[Problem description] For each line below, write it out exactly as it appears.

[Material shown]
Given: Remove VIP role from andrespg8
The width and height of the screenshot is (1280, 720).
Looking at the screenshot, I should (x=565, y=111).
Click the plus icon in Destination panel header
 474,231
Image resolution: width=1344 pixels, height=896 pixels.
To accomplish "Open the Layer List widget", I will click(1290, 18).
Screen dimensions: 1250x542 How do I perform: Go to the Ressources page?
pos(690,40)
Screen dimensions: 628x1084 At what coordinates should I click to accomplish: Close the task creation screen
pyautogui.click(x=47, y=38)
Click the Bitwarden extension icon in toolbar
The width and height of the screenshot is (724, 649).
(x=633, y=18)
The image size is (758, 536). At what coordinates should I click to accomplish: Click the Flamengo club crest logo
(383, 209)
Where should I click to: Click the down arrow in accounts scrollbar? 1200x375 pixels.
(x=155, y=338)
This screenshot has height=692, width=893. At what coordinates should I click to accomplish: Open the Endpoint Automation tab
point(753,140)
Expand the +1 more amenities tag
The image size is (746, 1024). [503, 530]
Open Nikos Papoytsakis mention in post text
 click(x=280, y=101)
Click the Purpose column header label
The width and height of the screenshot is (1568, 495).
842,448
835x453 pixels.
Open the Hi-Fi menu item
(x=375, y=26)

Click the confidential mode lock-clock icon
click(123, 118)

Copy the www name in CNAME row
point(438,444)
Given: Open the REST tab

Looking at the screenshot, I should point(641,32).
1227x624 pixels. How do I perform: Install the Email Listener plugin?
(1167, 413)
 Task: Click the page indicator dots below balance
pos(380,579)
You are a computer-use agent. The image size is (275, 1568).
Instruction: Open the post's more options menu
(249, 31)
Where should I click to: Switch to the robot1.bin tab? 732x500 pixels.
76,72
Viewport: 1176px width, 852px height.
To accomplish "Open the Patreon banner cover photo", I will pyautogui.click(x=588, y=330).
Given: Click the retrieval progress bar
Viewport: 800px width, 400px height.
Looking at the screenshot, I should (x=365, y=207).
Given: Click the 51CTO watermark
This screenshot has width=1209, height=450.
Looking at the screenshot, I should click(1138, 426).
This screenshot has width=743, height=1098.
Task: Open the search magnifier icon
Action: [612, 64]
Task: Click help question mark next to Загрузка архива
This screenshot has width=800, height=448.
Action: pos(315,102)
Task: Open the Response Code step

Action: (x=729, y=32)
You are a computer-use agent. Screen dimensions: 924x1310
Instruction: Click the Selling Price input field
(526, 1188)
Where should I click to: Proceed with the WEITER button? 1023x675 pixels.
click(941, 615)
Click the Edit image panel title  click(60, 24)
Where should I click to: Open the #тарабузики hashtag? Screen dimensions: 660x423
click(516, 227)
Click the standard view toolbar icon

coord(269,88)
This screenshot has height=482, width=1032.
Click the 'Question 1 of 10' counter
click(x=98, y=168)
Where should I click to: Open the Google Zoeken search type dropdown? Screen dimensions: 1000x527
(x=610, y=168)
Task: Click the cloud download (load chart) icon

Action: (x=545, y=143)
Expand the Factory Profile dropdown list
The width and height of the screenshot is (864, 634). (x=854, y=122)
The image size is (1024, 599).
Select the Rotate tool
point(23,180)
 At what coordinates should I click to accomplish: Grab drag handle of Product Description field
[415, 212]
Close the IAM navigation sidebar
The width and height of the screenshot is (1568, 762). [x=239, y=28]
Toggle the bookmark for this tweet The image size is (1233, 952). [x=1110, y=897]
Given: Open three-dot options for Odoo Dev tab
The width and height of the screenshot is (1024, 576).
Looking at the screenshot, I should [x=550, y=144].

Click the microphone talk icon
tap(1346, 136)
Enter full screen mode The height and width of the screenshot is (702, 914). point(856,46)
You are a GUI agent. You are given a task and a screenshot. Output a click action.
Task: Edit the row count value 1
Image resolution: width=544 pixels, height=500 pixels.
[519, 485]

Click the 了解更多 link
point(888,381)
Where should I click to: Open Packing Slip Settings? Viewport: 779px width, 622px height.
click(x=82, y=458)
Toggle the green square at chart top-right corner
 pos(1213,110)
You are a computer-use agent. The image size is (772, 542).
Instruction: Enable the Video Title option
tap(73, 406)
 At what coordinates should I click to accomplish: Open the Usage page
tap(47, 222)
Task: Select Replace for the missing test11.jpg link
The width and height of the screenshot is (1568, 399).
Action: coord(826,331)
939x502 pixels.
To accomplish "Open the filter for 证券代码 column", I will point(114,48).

[Reply]
Given: Remove VIP role from andrespg8
The width and height of the screenshot is (1280, 720).
Looking at the screenshot, I should (x=565, y=111).
Click the plus icon in Destination panel header
 474,231
Image resolution: width=1344 pixels, height=896 pixels.
To accomplish "Open the Layer List widget", I will click(1290, 18).
Screen dimensions: 1250x542 How do I perform: Go to the Ressources page?
pos(690,40)
Screen dimensions: 628x1084 At what coordinates should I click to accomplish: Close the task creation screen
pyautogui.click(x=47, y=38)
Click the Bitwarden extension icon in toolbar
The width and height of the screenshot is (724, 649).
(x=633, y=18)
The image size is (758, 536). At what coordinates should I click to accomplish: Click the Flamengo club crest logo
(383, 209)
Where should I click to: Click the down arrow in accounts scrollbar? 1200x375 pixels.
(x=155, y=338)
This screenshot has height=692, width=893. At what coordinates should I click to accomplish: Open the Endpoint Automation tab
point(753,140)
Expand the +1 more amenities tag
The image size is (746, 1024). [503, 530]
Open Nikos Papoytsakis mention in post text
 click(x=280, y=101)
Click the Purpose column header label
The width and height of the screenshot is (1568, 495).
842,448
835x453 pixels.
Open the Hi-Fi menu item
(x=375, y=26)

Click the confidential mode lock-clock icon
click(123, 118)

Copy the www name in CNAME row
point(438,444)
Given: Open the REST tab

Looking at the screenshot, I should point(641,32).
1227x624 pixels. How do I perform: Install the Email Listener plugin?
(1167, 413)
 Task: Click the page indicator dots below balance
pos(380,579)
You are a computer-use agent. The image size is (275, 1568).
Instruction: Open the post's more options menu
(249, 31)
Where should I click to: Switch to the robot1.bin tab? 732x500 pixels.
76,72
Viewport: 1176px width, 852px height.
To accomplish "Open the Patreon banner cover photo", I will pyautogui.click(x=588, y=330).
Given: Click the retrieval progress bar
Viewport: 800px width, 400px height.
Looking at the screenshot, I should (x=365, y=207).
Given: Click the 51CTO watermark
This screenshot has width=1209, height=450.
Looking at the screenshot, I should click(1138, 426).
This screenshot has width=743, height=1098.
Task: Open the search magnifier icon
Action: [612, 64]
Task: Click help question mark next to Загрузка архива
This screenshot has width=800, height=448.
Action: pos(315,102)
Task: Open the Response Code step

Action: (x=729, y=32)
You are a computer-use agent. Screen dimensions: 924x1310
Instruction: Click the Selling Price input field
(526, 1188)
Where should I click to: Proceed with the WEITER button? 1023x675 pixels.
click(941, 615)
Click the Edit image panel title  click(60, 24)
Where should I click to: Open the #тарабузики hashtag? Screen dimensions: 660x423
click(516, 227)
Click the standard view toolbar icon

coord(269,88)
This screenshot has height=482, width=1032.
Click the 'Question 1 of 10' counter
click(x=98, y=168)
Where should I click to: Open the Google Zoeken search type dropdown? Screen dimensions: 1000x527
(x=610, y=168)
Task: Click the cloud download (load chart) icon

Action: (x=545, y=143)
Expand the Factory Profile dropdown list
The width and height of the screenshot is (864, 634). (x=854, y=122)
The image size is (1024, 599).
Select the Rotate tool
point(23,180)
 At what coordinates should I click to accomplish: Grab drag handle of Product Description field
[415, 212]
Close the IAM navigation sidebar
The width and height of the screenshot is (1568, 762). [x=239, y=28]
Toggle the bookmark for this tweet The image size is (1233, 952). [x=1110, y=897]
Given: Open three-dot options for Odoo Dev tab
The width and height of the screenshot is (1024, 576).
Looking at the screenshot, I should [x=550, y=144].

Click the microphone talk icon
tap(1346, 136)
Enter full screen mode The height and width of the screenshot is (702, 914). point(856,46)
You are a GUI agent. You are given a task and a screenshot. Output a click action.
Task: Edit the row count value 1
Image resolution: width=544 pixels, height=500 pixels.
[519, 485]

Click the 了解更多 link
point(888,381)
Where should I click to: Open Packing Slip Settings? Viewport: 779px width, 622px height.
click(x=82, y=458)
Toggle the green square at chart top-right corner
 pos(1213,110)
You are a computer-use agent. The image size is (772, 542).
Instruction: Enable the Video Title option
tap(73, 406)
 At what coordinates should I click to accomplish: Open the Usage page
tap(47, 222)
Task: Select Replace for the missing test11.jpg link
The width and height of the screenshot is (1568, 399).
Action: coord(826,331)
939x502 pixels.
To accomplish "Open the filter for 证券代码 column", I will point(114,48).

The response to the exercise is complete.